CONSIGNE DONNÉE A. Dans le texte sur l'exposition consacrée aux bannières chinoises, quel titre porte le premier chapitre de la série ?
CONSIGNE DONNÉE B. Poursuivez le texte sur l'exposition consacrée aux bannières chinoises à partir de sa dernière phrase.

Attelé à ce projet depuis 2008, Eric Leleu propose une sélection d’une vingtaine de photographies à travers une scénographie didactique et soignée, s’accaparant tout l’espace des murs au plafond, de l’intérieur à l’extérieur. Subtitles (ré)invente l’histoire des hengfu (橫幅), les fameuses bannières chinoises à fond rouge et au message fort. Armé tout d’abord d’un Leica M6 et 35 mm puis d’un appareil grand format 4×5″, Eric Leleu a « été séduit par leur forme et leur violence ». Le désir de les comprendre l’a poussé à les photographier, les contrefaire, puis les abstraire de toute signification originelle.

L’entrée de l’exposition se fait en grande pompe : la Grande Muraille de Chine nous nargue avec sa grandeur et arbore le proverbe chinois « When the storm is coming, some people build walls, others build windmills » (« Lorsque la tempête arrive, certains construisent des abris, d’autres des moulins »). Débuter avec l’un des symboles de l’architecture monumentale chinoise n’est pas innocent : pour Eric Leleu, la Grande Muraille « représente Beijing et l’autorité. Cette image est la plus subversive à mes yeux de tout le projet ». Cette entrée en matière lui permet également de poser les bases de sa réflexion: la rencontre entre l’interprétation et la manipulation.

L’espace principal est dédié à l’évolution chronologique de la série, trois chapitres résumés à travers huit photographies chacun. Le premier chapitre, intitulé « Authority », correspond à la phase préliminaire du projet, plus journalistique, plus sombre, littéralement et conceptuellement. Ce chapitre premier, shooté entre Shanghai et Pékin, montre les bannières « telles qu’elles sont vues par les Chinois », le plus souvent capturées en pleine nuit.

EXTRAIT DES DONNÉES.
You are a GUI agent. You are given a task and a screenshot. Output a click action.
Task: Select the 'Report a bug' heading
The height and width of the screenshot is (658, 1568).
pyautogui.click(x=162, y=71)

RÉPONSE DE L'EXERCICE A. Le premier chapitre s'intitule « Authority ».

RÉPONSE DE L'EXERCICE B.
Le chapitre deux, « Vox Populi », change de registre. Voulant s’éloigner du « côté noir et peut-être moralisateur », Eric Leleu use d’imagination et d’humour. Il crée alors ses propres bannières, tentant de les accrocher dans des lieux publics, tantôt pittoresques tantôt incongrus. Cette évolution qui pourrait paraître empreinte de légèreté s’accompagne en réalité d’une grande prise de risque. Par exemple pour Unity is strength (L’union fait la force), Eric raconte : « J’avais remarqué que les militaires chinois affectés à l’ambassade américaine passaient tous les jours à 12h04 devant la bibliothèque de Shanghai pour relier leur caserne. Le plan était donc d’accrocher la banderole à 12h03 et d’attendre leur passage dessous. Photographier les militaires chinois étant hautement interdit, un petit scénario s’imposait. Au cas où ils s’arrêteraient pour me faire détruire l’image, l’alibi était que mon assistante et moi étions un jeune couple, que nous allions nous marier, la bibliothèque de Shanghai étant le lieux de notre première rencontre. » Le subterfuge a fonctionné, la photographie a vu le jour. 

Silent protest clos la série, ou plutôt ouvre le champ des possibles. Ce chapitre trois shooté entre la Chine (Yunnan et Xinjiang) et la France (baie de Somme et Chantilly) suggère que « la nature ne connaît pas les frontières humaines ». Résolument plus aériennes, les photographies de ce chapitre délaissent accessoires et figurants au profit de paysages majestueux. La bannière, seul et unique protagoniste depuis le départ, prend un nouvel envol. Suspendue, entremêlée dans des branchages, ou tiraillée par le vent, elle n’arbore plus aucun message, devenant presque l’allégorie d’un langage universel, voire d’une ode à la nature.

La série Subtitles est donc à la fois ancrée dans le commentaire social, délibérément satirique, ouvertement politique, et profondément poétique. En quelques années, les bannières officielles sont devenues officieuses, pour mieux ensuite s’affranchir de tout commentaire écrit. Cette évolution tant visuelle que conceptuelle atteste la cohérence et le remarquable travail d’Eric Leleu dans son intention de créer des « images documentaires alternatives » à la frontière entre document et performance artistique. L’exposition a rencontré un franc succès avec déjà plus d’une vingtaine de photographies vendues. Avis aux collectionneurs, dépêchez-vous avant que la totalité des épreuves ne trouvent acquéreur.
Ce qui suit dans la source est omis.